Die Insel des Doktor Moreau ist ein Science-Fiction-Roman des englischen Autors H. G. Wells (1866-1946) aus dem Jahr 1896 - hier in neu übersetzter Ausgabe. Der Text des Romans ist die Erzählung von Edward Prendick, der ein schiffbrüchiger Mann ist, der von einem vorbeifahrenden Boot gerettet wird. Er wird auf der Insel zurückgelassen, auf der Doktor Moreau lebt, ein verrückter Wissenschaftler, der aus Tieren durch Vivisektion menschenähnliche Mischwesen erschafft. Der Roman behandelt eine Reihe von philosophischen Themen, darunter Schmerz und Grausamkeit, moralische Verantwortung, menschliche Identität und menschliche Eingriffe in die Natur. Wells beschrieb ihn als "eine Übung in jugendlicher Blasphemie".Die Insel des Doktor Moreau ist ein klassisches Werk der frühen Science-Fiction und bleibt eines von Wells' bekanntesten Büchern. Der Roman ist die früheste Darstellung eines Science-Fiction-Motivs, bei dem eine höher entwickelte Rasse in die Evolution einer Tierart eingreift, um diese auf eine höhere Intelligenzstufe zu bringen. Das Werk wurde mehrfach verfilmt und in anderen Medien adaptiert.

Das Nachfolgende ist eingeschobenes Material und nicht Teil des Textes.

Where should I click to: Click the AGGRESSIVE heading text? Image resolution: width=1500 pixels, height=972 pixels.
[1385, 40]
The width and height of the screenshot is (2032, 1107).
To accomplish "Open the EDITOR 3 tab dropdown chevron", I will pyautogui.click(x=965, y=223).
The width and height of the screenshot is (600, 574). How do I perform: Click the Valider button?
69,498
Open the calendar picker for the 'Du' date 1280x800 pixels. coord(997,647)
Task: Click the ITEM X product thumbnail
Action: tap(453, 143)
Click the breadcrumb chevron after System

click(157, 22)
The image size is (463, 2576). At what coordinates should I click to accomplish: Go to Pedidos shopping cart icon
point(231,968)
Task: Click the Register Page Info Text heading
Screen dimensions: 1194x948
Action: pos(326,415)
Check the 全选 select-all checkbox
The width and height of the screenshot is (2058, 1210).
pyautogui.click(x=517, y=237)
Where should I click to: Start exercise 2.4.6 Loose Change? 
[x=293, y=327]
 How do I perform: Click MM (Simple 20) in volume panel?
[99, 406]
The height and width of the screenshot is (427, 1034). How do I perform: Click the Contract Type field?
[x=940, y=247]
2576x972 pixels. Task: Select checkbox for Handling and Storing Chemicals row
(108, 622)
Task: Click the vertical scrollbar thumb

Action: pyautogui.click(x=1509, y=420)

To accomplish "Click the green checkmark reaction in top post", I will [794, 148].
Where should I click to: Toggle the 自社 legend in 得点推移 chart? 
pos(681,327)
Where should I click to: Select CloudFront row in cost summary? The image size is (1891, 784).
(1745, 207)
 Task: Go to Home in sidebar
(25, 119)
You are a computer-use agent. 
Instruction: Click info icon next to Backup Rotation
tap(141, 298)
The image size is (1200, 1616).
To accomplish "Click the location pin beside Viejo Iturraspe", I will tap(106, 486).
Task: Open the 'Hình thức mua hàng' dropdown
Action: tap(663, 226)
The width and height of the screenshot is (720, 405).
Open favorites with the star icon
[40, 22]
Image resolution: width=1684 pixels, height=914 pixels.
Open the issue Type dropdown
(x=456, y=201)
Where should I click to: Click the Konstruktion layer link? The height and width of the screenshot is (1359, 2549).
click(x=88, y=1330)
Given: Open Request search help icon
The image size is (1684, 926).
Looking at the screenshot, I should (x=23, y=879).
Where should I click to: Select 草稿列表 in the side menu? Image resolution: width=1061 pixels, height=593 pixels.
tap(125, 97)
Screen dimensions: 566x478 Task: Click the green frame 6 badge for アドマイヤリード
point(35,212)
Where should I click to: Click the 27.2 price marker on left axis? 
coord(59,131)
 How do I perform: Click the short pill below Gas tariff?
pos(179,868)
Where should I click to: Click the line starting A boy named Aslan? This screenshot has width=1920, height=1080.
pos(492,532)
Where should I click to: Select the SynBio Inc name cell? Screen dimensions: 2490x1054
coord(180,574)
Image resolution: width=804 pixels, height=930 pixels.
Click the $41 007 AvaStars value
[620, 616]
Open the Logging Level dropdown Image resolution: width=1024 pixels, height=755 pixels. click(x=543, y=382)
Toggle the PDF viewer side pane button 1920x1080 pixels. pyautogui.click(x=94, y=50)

Frankfurter Allgemeine Zeitung | Besprechung von 25.11.2023Wer nennt sich Mensch und will dem Tiger in die Streifen greifen?
Der mit Wissenschaft getränkte Gruselroman "Die Insel des Doktor Moreau" von H. G. Wells ist ein Klassiker der Zivilisationskritik. Eine vom Künstler Bill Sienkiewicz bebilderte Neuausgabe entdeckt ihn wieder und beweist, dass seine stofflichen und formalen Vorzüge hochaktuell sind.
Von Dietmar Dath
Wir sind reicher als Herbert George Wells am Ende des neunzehnten Jahrhunderts war, aber ärmer sind wir auch. Er hatte mehr Phantasie, wir haben mehr Mittel, die Plastizität des Lebendigen unseren Zweckbestimmungen zu unterwerfen. Er hatte Gesellschaft, die andere nicht sehen konnten, als er sein Buch "Die Insel des Doktor Moreau" (1896) schrieb; Albträume vom Absehbaren umgaben ihn: "Die beiden furchtbarsten Tiermenschen waren mein Leopardenmensch und ein Geschöpf, das aus einer Hyäne und einem Schwein gemacht war. Größer als diese waren die drei Stiermenschen, die das Boot ruderten." Nicht leicht, die Übersicht zu behalten: "Ferner gab es noch drei Schweinemänner und eine Schweinefrau, ein Rhinozerosstutengeschöpf und mehrere andere Weibchen, deren Herkunft ich nicht feststellen konnte." Dem Schöpfer dieser Originale stand Wells in seiner Innenschau ebenfalls gegenüber; der sah nicht originell aus: "Ich schaute ihn an und sah nur einen Mann mit weißem Gesicht und weißem Haar und ruhigen Augen". Seine Ansichten sind weniger ruhig: "Das Studium der Natur macht den Menschen schließlich so gewissenlos wie die Natur selbst", sagt Doktor Moreau in der angemessen wuchtig-kalten Übersetzung von Felix Paul Greve. Die große, blutige Ausrede klingt hier, als hätte sie tatsächlich ein Deutscher entdeckt oder sonst ein schlecht erzogener Wilder.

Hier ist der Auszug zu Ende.